Я лежал в отдельной палате, отрезанный от всего мира. Радио я слушать не хотел – я был сыт по горло бодрыми маршами и истеричными призывами фюрера отдать жизнь за великую Германию. Мне казалось, я уже отдал за нее нечто большее. Я жалел о том, что остался жив, и в то же время понимал, что не смогу наложить на себя руки. Я никогда не считал себя верующим – религия не была в особом почете в Германии коричневых, но мысль о Боге посещала все чаще и чаще, пока я не поверил в то, что моя слепота не что иное, как Божья кара.

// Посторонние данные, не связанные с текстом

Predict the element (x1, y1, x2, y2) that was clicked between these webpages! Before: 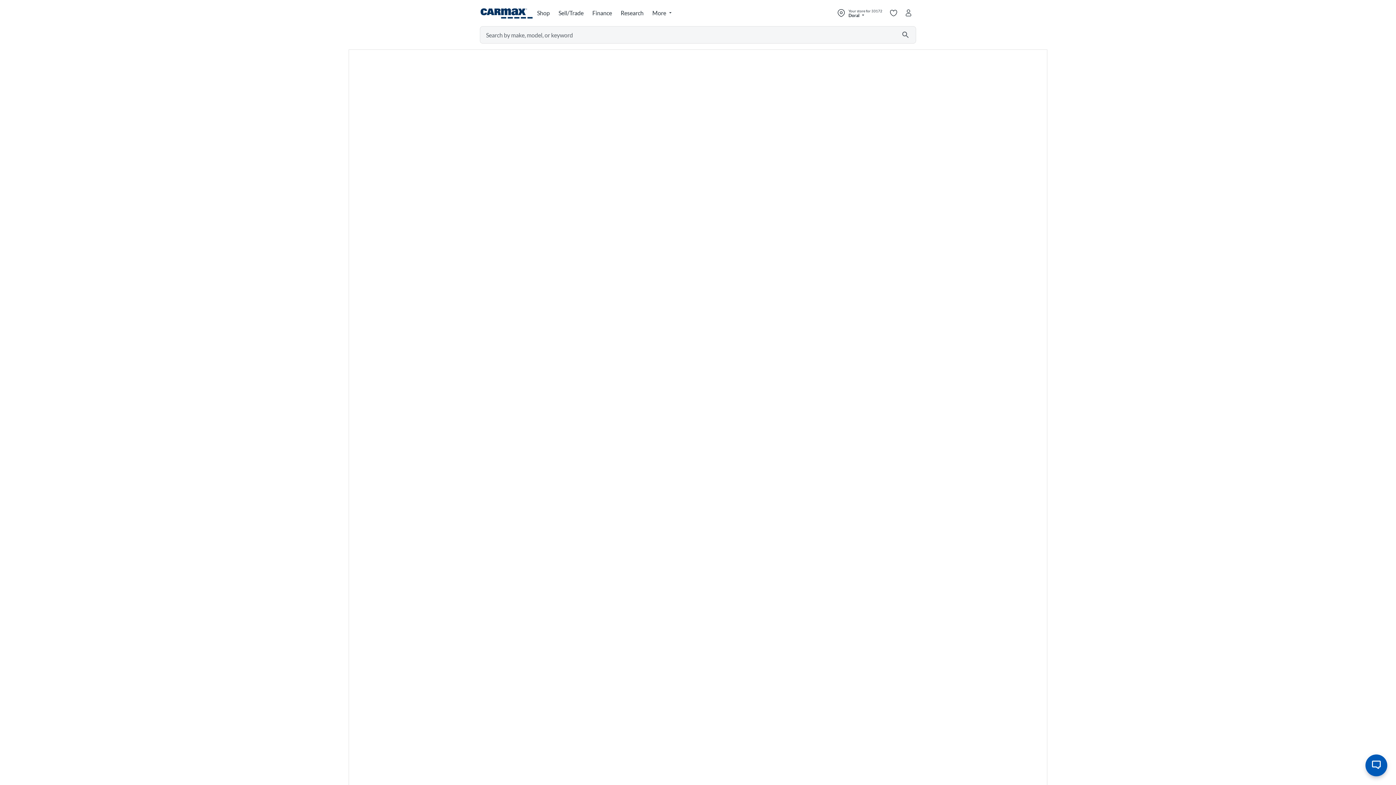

При мысли об этом мне стало легче. И даже появилось желание жить. Я представлял, каково в этом мире слепому, и со злорадным удовольствием предвкушал свои будущие страдания.
Как раз в это время в моей жизни появился Генрих. Однажды он зашел без стука в мою палату. Он передвигался на костылях, и я догадался, что это кто-то из больных.
– Я слышал, ты из нас самый счастливый, – обратился он ко мне наигранно веселым голосом. – Все у тебя на месте и на лице ни единого шрама. А вот я превратился в огородное пугало. Генрих Фангауз, – представился он и пожал мне руку.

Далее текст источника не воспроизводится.